**** Input material ****

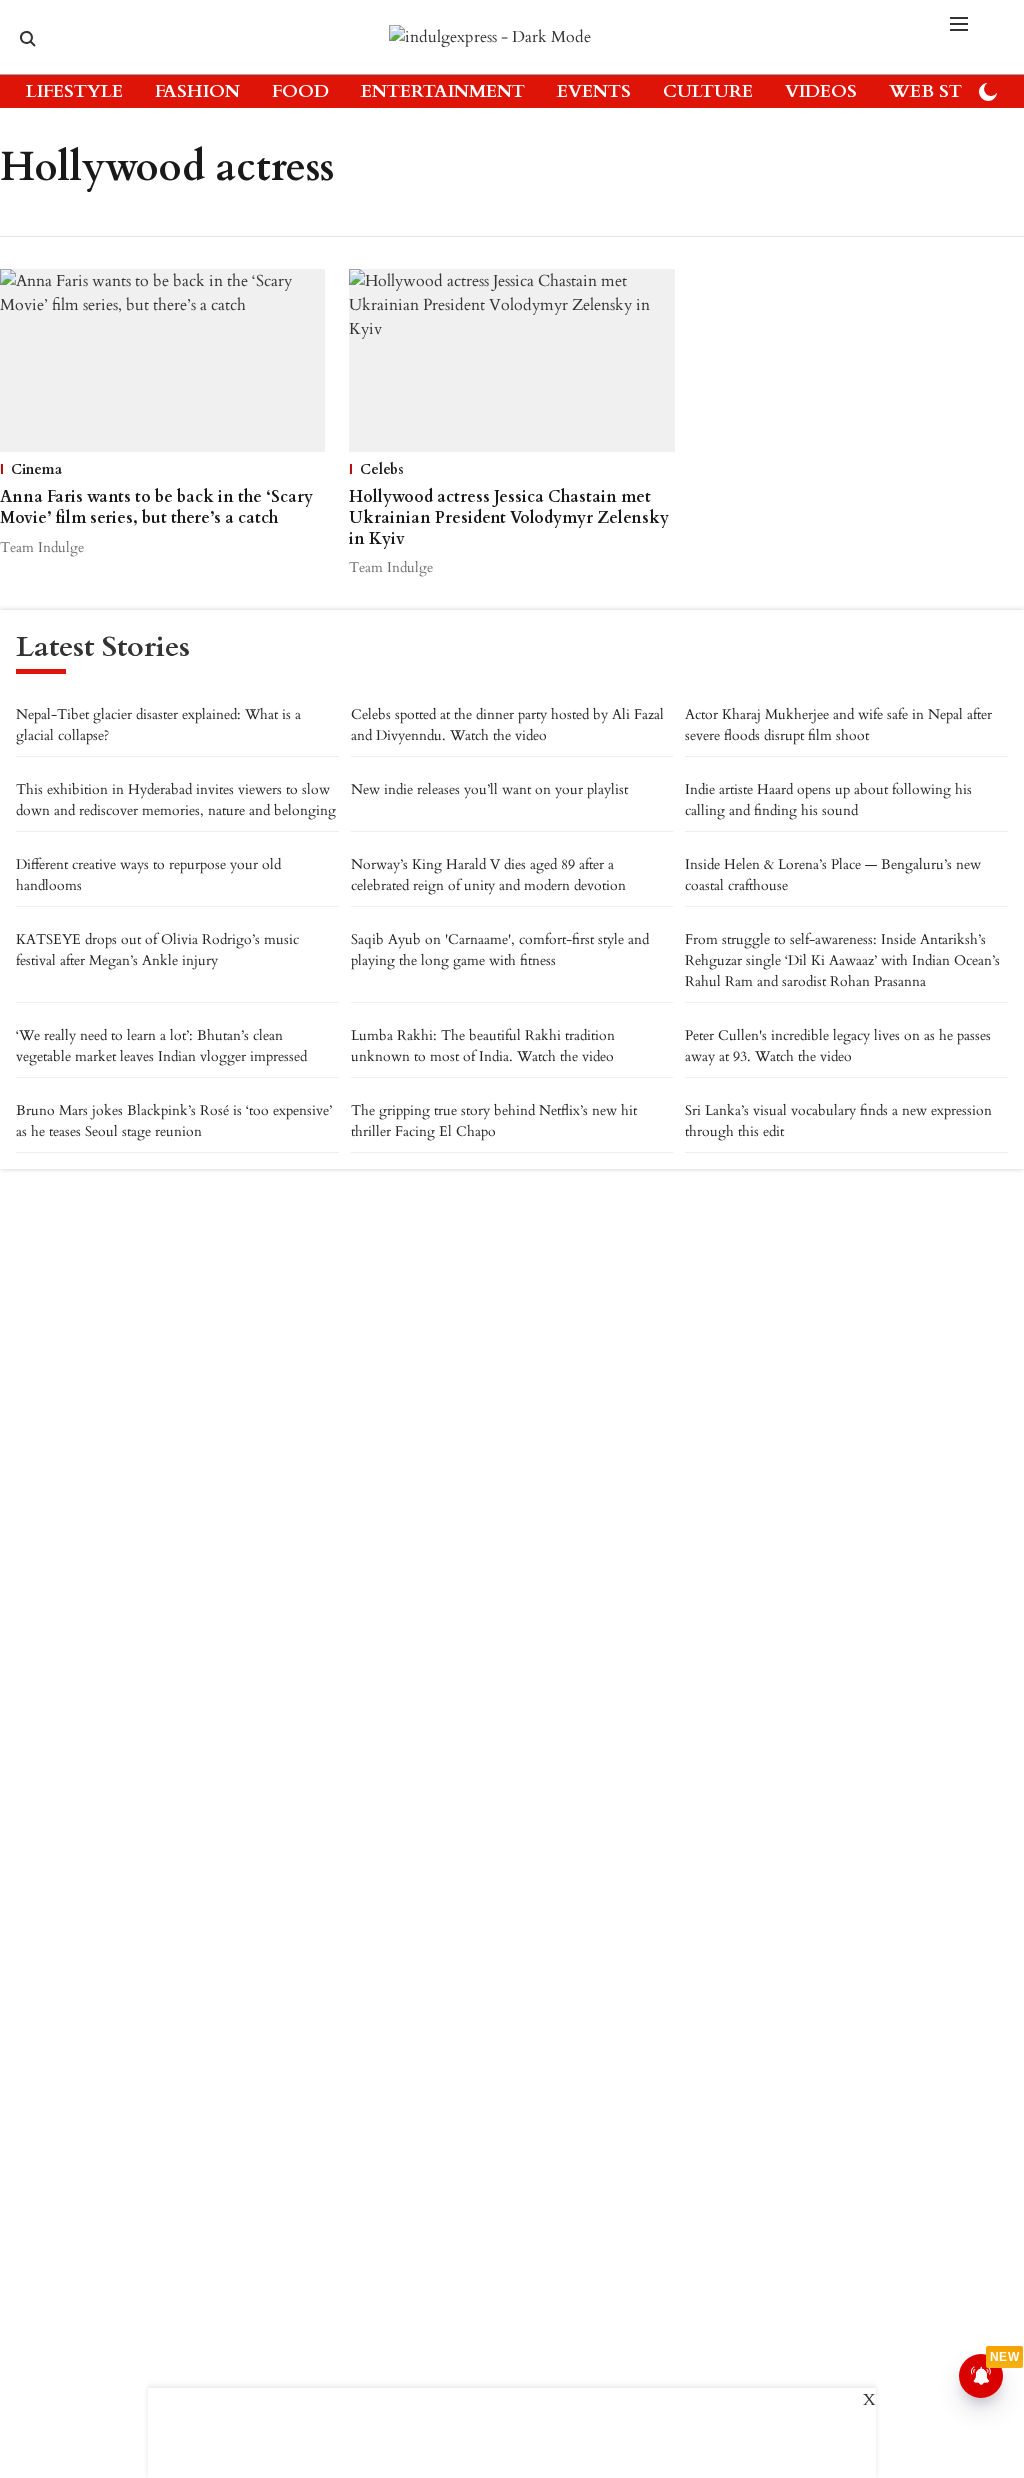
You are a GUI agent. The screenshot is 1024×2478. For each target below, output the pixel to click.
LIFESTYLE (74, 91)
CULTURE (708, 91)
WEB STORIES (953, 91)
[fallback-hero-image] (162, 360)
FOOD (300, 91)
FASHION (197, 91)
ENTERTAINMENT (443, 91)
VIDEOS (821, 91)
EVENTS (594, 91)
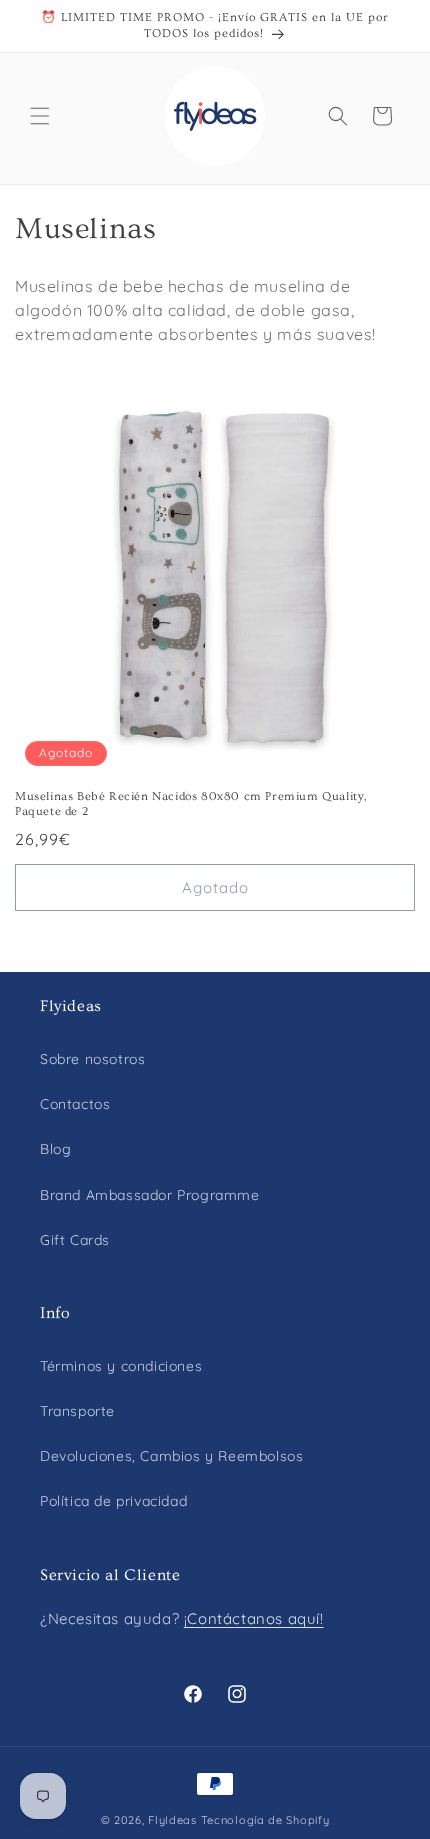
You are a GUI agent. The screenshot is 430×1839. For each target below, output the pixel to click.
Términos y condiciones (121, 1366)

****

**Exercise objective**
Write out exactly, and only, the lines from the line holding "ENTERTAINMENT (443, 91)" through the end of the data, inclusive, without any pictures.

**Exercise output**
ENTERTAINMENT (443, 91)
VIDEOS (821, 91)
EVENTS (594, 91)
You are a GUI agent. The screenshot is 430×1839. For each target below, output the pixel to click.
Términos y condiciones (121, 1366)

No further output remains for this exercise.